__Brief__. An exact, complete copy of the data that follows is needed.

[[ Task material, beginning ]]

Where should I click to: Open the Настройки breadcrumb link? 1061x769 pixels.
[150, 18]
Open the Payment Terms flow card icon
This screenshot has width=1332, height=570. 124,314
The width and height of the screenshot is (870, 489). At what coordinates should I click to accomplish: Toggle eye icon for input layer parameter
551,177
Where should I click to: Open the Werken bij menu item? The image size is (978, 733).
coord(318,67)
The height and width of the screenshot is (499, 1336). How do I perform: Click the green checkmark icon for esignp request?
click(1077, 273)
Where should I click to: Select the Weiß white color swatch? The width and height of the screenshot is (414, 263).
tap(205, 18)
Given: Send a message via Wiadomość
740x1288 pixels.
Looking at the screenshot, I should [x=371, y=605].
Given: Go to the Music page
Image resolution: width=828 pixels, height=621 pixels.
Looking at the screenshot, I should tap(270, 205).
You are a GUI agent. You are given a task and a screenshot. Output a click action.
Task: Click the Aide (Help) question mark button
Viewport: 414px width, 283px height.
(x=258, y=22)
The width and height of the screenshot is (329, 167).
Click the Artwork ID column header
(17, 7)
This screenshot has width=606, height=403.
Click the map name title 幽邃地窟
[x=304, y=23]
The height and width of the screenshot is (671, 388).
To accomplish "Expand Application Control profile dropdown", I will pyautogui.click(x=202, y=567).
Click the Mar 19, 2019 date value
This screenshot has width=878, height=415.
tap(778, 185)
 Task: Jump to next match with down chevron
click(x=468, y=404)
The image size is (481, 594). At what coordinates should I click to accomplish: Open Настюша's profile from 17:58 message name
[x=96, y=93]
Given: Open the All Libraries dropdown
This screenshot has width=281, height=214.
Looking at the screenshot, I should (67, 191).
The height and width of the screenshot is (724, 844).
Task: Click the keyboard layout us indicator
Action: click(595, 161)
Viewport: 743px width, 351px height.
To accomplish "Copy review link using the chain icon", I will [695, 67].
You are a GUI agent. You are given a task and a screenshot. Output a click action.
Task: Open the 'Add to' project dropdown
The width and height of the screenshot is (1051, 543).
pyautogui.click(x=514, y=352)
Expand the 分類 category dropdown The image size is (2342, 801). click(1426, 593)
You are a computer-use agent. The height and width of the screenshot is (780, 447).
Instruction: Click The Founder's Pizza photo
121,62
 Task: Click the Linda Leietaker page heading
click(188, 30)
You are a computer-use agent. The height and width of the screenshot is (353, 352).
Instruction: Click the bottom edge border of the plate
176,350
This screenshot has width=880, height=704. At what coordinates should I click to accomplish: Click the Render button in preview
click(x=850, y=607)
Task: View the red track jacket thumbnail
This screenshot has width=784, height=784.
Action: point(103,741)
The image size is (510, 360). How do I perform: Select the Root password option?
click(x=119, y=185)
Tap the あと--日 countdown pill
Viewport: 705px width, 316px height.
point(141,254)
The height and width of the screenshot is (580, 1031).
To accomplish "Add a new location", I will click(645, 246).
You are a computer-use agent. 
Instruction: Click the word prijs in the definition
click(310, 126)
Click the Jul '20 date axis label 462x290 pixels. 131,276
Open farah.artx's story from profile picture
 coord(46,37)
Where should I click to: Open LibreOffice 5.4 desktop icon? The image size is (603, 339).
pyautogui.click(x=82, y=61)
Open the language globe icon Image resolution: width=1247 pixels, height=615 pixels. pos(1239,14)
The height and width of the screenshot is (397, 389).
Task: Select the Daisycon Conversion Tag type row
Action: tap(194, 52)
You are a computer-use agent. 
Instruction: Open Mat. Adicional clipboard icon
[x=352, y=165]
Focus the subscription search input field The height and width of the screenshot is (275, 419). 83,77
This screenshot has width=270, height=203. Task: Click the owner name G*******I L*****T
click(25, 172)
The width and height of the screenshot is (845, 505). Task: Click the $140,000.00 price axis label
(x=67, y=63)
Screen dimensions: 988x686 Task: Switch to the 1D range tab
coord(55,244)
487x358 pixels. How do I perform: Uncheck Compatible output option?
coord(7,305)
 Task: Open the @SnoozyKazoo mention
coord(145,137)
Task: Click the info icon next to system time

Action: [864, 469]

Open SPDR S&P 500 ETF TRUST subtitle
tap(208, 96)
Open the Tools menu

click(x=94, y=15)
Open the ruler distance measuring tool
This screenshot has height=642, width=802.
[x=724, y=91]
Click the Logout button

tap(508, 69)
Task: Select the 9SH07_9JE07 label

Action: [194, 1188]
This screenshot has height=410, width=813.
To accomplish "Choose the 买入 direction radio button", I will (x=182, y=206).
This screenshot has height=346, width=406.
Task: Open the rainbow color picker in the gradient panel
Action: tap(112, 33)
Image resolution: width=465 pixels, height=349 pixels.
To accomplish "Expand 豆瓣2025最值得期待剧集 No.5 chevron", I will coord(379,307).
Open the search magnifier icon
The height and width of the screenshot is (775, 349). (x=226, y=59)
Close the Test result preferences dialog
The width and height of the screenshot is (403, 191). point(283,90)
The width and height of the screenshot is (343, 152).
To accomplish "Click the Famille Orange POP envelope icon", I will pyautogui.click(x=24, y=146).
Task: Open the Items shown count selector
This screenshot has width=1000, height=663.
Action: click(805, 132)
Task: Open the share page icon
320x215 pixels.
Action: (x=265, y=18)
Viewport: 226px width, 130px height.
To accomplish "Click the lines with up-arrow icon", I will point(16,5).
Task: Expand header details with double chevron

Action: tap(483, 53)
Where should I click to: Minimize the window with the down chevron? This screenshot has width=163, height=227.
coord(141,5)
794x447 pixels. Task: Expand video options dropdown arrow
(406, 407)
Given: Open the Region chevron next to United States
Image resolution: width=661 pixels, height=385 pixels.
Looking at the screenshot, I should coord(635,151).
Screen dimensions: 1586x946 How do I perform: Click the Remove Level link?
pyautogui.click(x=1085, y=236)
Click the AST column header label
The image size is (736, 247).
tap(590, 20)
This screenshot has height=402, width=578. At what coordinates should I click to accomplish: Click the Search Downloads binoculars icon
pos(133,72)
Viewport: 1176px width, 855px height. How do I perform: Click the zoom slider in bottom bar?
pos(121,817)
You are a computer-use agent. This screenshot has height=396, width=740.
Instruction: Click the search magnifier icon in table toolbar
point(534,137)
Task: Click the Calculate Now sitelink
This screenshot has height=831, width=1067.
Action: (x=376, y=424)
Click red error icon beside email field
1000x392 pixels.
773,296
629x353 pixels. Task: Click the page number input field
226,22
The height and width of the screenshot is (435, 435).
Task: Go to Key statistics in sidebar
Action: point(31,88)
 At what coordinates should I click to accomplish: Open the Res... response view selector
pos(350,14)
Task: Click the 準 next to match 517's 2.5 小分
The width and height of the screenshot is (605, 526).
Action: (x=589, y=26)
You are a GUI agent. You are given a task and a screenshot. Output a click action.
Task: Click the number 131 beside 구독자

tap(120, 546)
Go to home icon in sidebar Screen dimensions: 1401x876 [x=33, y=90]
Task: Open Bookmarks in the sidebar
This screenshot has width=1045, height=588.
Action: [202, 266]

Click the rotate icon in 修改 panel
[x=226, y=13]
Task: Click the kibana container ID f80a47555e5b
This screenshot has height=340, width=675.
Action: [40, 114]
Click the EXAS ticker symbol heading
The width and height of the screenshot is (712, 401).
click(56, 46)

[[ Task material, end ]]

__Exercise solution__.
Where should I click to: Open the Настройки breadcrumb link? 1061x769 pixels.
[150, 18]
Open the Payment Terms flow card icon
This screenshot has width=1332, height=570. 124,314
The width and height of the screenshot is (870, 489). At what coordinates should I click to accomplish: Toggle eye icon for input layer parameter
551,177
Where should I click to: Open the Werken bij menu item? The image size is (978, 733).
coord(318,67)
The height and width of the screenshot is (499, 1336). How do I perform: Click the green checkmark icon for esignp request?
click(1077, 273)
Where should I click to: Select the Weiß white color swatch? The width and height of the screenshot is (414, 263).
tap(205, 18)
Given: Send a message via Wiadomość
740x1288 pixels.
Looking at the screenshot, I should [x=371, y=605].
Given: Go to the Music page
Image resolution: width=828 pixels, height=621 pixels.
Looking at the screenshot, I should tap(270, 205).
You are a GUI agent. You are given a task and a screenshot. Output a click action.
Task: Click the Aide (Help) question mark button
Viewport: 414px width, 283px height.
(x=258, y=22)
The width and height of the screenshot is (329, 167).
Click the Artwork ID column header
(17, 7)
This screenshot has width=606, height=403.
Click the map name title 幽邃地窟
[x=304, y=23]
The height and width of the screenshot is (671, 388).
To accomplish "Expand Application Control profile dropdown", I will pyautogui.click(x=202, y=567).
Click the Mar 19, 2019 date value
This screenshot has width=878, height=415.
tap(778, 185)
 Task: Jump to next match with down chevron
click(x=468, y=404)
The image size is (481, 594). At what coordinates should I click to accomplish: Open Настюша's profile from 17:58 message name
[x=96, y=93]
Given: Open the All Libraries dropdown
This screenshot has width=281, height=214.
Looking at the screenshot, I should (67, 191).
The height and width of the screenshot is (724, 844).
Task: Click the keyboard layout us indicator
Action: click(595, 161)
Viewport: 743px width, 351px height.
To accomplish "Copy review link using the chain icon", I will [695, 67].
You are a GUI agent. You are given a task and a screenshot. Output a click action.
Task: Open the 'Add to' project dropdown
The width and height of the screenshot is (1051, 543).
pyautogui.click(x=514, y=352)
Expand the 分類 category dropdown The image size is (2342, 801). click(1426, 593)
You are a computer-use agent. The height and width of the screenshot is (780, 447).
Instruction: Click The Founder's Pizza photo
121,62
 Task: Click the Linda Leietaker page heading
click(188, 30)
You are a computer-use agent. The height and width of the screenshot is (353, 352).
Instruction: Click the bottom edge border of the plate
176,350
This screenshot has width=880, height=704. At what coordinates should I click to accomplish: Click the Render button in preview
click(x=850, y=607)
Task: View the red track jacket thumbnail
This screenshot has width=784, height=784.
Action: point(103,741)
The image size is (510, 360). How do I perform: Select the Root password option?
click(x=119, y=185)
Tap the あと--日 countdown pill
Viewport: 705px width, 316px height.
point(141,254)
The height and width of the screenshot is (580, 1031).
To accomplish "Add a new location", I will click(645, 246).
You are a computer-use agent. 
Instruction: Click the word prijs in the definition
click(310, 126)
Click the Jul '20 date axis label 462x290 pixels. 131,276
Open farah.artx's story from profile picture
 coord(46,37)
Where should I click to: Open LibreOffice 5.4 desktop icon? The image size is (603, 339).
pyautogui.click(x=82, y=61)
Open the language globe icon Image resolution: width=1247 pixels, height=615 pixels. pos(1239,14)
The height and width of the screenshot is (397, 389).
Task: Select the Daisycon Conversion Tag type row
Action: tap(194, 52)
You are a computer-use agent. 
Instruction: Open Mat. Adicional clipboard icon
[x=352, y=165]
Focus the subscription search input field The height and width of the screenshot is (275, 419). 83,77
This screenshot has width=270, height=203. Task: Click the owner name G*******I L*****T
click(25, 172)
The width and height of the screenshot is (845, 505). Task: Click the $140,000.00 price axis label
(x=67, y=63)
Screen dimensions: 988x686 Task: Switch to the 1D range tab
coord(55,244)
487x358 pixels. How do I perform: Uncheck Compatible output option?
coord(7,305)
 Task: Open the @SnoozyKazoo mention
coord(145,137)
Task: Click the info icon next to system time

Action: [864, 469]

Open SPDR S&P 500 ETF TRUST subtitle
tap(208, 96)
Open the Tools menu

click(x=94, y=15)
Open the ruler distance measuring tool
This screenshot has height=642, width=802.
[x=724, y=91]
Click the Logout button

tap(508, 69)
Task: Select the 9SH07_9JE07 label

Action: [194, 1188]
This screenshot has height=410, width=813.
To accomplish "Choose the 买入 direction radio button", I will (x=182, y=206).
This screenshot has height=346, width=406.
Task: Open the rainbow color picker in the gradient panel
Action: tap(112, 33)
Image resolution: width=465 pixels, height=349 pixels.
To accomplish "Expand 豆瓣2025最值得期待剧集 No.5 chevron", I will coord(379,307).
Open the search magnifier icon
The height and width of the screenshot is (775, 349). (x=226, y=59)
Close the Test result preferences dialog
The width and height of the screenshot is (403, 191). point(283,90)
The width and height of the screenshot is (343, 152).
To accomplish "Click the Famille Orange POP envelope icon", I will pyautogui.click(x=24, y=146).
Task: Open the Items shown count selector
This screenshot has width=1000, height=663.
Action: click(805, 132)
Task: Open the share page icon
320x215 pixels.
Action: (x=265, y=18)
Viewport: 226px width, 130px height.
To accomplish "Click the lines with up-arrow icon", I will point(16,5).
Task: Expand header details with double chevron

Action: tap(483, 53)
Where should I click to: Minimize the window with the down chevron? This screenshot has width=163, height=227.
coord(141,5)
794x447 pixels. Task: Expand video options dropdown arrow
(406, 407)
Given: Open the Region chevron next to United States
Image resolution: width=661 pixels, height=385 pixels.
Looking at the screenshot, I should coord(635,151).
Screen dimensions: 1586x946 How do I perform: Click the Remove Level link?
pyautogui.click(x=1085, y=236)
Click the AST column header label
The image size is (736, 247).
tap(590, 20)
This screenshot has height=402, width=578. At what coordinates should I click to accomplish: Click the Search Downloads binoculars icon
pos(133,72)
Viewport: 1176px width, 855px height. How do I perform: Click the zoom slider in bottom bar?
pos(121,817)
You are a computer-use agent. This screenshot has height=396, width=740.
Instruction: Click the search magnifier icon in table toolbar
point(534,137)
Task: Click the Calculate Now sitelink
This screenshot has height=831, width=1067.
Action: (x=376, y=424)
Click red error icon beside email field
1000x392 pixels.
773,296
629x353 pixels. Task: Click the page number input field
226,22
The height and width of the screenshot is (435, 435).
Task: Go to Key statistics in sidebar
Action: point(31,88)
 At what coordinates should I click to accomplish: Open the Res... response view selector
pos(350,14)
Task: Click the 準 next to match 517's 2.5 小分
The width and height of the screenshot is (605, 526).
Action: (x=589, y=26)
You are a GUI agent. You are given a task and a screenshot. Output a click action.
Task: Click the number 131 beside 구독자

tap(120, 546)
Go to home icon in sidebar Screen dimensions: 1401x876 [x=33, y=90]
Task: Open Bookmarks in the sidebar
This screenshot has width=1045, height=588.
Action: [202, 266]

Click the rotate icon in 修改 panel
[x=226, y=13]
Task: Click the kibana container ID f80a47555e5b
This screenshot has height=340, width=675.
Action: [40, 114]
Click the EXAS ticker symbol heading
The width and height of the screenshot is (712, 401).
click(56, 46)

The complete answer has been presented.